What you have to do:
Reproduce, with no changes, the line that contains "The image size is (1360, 637)." and all the lines that come after it in the records.

Stored records:
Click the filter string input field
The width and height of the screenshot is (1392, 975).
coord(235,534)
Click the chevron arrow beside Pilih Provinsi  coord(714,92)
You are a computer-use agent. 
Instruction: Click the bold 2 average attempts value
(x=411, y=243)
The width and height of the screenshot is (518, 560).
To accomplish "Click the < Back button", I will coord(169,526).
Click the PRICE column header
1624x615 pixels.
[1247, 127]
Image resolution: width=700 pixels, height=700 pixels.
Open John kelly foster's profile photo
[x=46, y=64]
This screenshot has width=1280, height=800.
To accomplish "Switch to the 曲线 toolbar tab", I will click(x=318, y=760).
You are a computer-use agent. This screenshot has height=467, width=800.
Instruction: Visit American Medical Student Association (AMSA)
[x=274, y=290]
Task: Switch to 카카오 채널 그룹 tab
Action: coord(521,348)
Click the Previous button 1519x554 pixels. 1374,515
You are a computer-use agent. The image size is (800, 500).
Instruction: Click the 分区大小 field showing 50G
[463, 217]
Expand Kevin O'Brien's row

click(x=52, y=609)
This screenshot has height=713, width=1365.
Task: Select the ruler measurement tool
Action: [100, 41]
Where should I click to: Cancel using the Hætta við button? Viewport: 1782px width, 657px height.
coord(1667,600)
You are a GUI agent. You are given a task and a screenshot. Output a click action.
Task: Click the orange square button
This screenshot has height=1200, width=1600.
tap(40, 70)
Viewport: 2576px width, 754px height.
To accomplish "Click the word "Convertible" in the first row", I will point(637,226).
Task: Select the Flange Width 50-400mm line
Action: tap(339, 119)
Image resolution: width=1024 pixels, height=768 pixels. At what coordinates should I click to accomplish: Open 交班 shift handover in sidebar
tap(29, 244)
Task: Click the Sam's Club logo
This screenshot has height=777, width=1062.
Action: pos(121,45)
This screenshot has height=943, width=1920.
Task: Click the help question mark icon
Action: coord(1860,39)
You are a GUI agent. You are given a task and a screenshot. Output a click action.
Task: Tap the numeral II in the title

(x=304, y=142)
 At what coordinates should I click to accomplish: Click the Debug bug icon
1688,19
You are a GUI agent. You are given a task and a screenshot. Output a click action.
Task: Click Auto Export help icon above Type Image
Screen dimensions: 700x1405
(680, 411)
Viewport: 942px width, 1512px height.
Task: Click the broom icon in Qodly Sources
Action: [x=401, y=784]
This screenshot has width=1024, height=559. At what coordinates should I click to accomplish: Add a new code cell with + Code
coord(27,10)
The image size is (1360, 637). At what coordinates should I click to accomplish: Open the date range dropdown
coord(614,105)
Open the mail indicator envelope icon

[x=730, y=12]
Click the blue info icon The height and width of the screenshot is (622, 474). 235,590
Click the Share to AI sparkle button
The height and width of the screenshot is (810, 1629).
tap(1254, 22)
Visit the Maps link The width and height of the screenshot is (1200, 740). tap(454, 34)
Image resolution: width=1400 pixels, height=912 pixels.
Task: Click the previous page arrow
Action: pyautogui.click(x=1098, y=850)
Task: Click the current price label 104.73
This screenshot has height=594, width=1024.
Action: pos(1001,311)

Output for this task:
The image size is (1360, 637). At what coordinates should I click to accomplish: Open the date range dropdown
coord(614,105)
Open the mail indicator envelope icon

[x=730, y=12]
Click the blue info icon The height and width of the screenshot is (622, 474). 235,590
Click the Share to AI sparkle button
The height and width of the screenshot is (810, 1629).
tap(1254, 22)
Visit the Maps link The width and height of the screenshot is (1200, 740). tap(454, 34)
Image resolution: width=1400 pixels, height=912 pixels.
Task: Click the previous page arrow
Action: pyautogui.click(x=1098, y=850)
Task: Click the current price label 104.73
This screenshot has height=594, width=1024.
Action: pos(1001,311)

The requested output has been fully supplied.